A Question of Funding

The fires have prompted some changes in how the Forest Service handles its seed supply. For one thing, Forest Service Director Boggus says the agency is going to hold on to its remaining supply of Loblolly Pine seeds.

Photo by Mose Buchele

Even after years in a freezer, these seeds attained a 95 percent germination rate, and will be used to replant Bastrop State park.

“Not only that, we’ve refurbished our seed orchard and we’re collecting new seed off of that, because now we know.
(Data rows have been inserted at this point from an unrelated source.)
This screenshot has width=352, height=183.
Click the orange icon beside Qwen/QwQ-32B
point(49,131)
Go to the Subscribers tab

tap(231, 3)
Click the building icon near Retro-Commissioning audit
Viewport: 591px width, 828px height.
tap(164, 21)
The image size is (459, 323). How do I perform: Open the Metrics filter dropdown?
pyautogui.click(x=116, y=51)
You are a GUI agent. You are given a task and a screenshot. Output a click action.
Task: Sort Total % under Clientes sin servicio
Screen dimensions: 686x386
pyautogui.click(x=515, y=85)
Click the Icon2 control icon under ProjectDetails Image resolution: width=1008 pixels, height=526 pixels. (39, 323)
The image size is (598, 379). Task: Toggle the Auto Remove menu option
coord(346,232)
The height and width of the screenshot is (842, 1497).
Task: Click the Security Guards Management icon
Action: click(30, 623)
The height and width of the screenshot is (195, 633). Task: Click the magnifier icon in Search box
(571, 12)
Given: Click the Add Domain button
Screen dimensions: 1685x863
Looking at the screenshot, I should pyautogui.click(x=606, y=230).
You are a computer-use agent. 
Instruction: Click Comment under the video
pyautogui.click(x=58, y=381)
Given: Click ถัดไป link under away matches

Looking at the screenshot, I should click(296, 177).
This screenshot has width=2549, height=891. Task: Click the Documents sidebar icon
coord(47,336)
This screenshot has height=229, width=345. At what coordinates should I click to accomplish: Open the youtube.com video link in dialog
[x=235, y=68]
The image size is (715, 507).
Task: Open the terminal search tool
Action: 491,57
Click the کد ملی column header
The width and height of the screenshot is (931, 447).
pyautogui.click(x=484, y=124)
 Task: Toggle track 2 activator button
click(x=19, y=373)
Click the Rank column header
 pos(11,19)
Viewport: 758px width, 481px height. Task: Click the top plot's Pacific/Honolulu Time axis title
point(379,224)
You just never know when you’re going to need it,” Boggus told StateImpact Texas.

But when it comes to larger efforts to protect native species, the agency runs up against a familiar obstacle: money.

“The seed banking, maintaining the natural variation — that kind of thing is really something a public agency should be doing,” Byram told  StateImpact Texas. “We don’t really have the funds to do that kind of thing so it’s really a problem on how you balance that out.”

And with Texas agencies asked to find cuts equaling ten percent of their budgets in the upcoming legislative session, funding will likely continue to be a problem for seed storage, and a many other projects, into the future.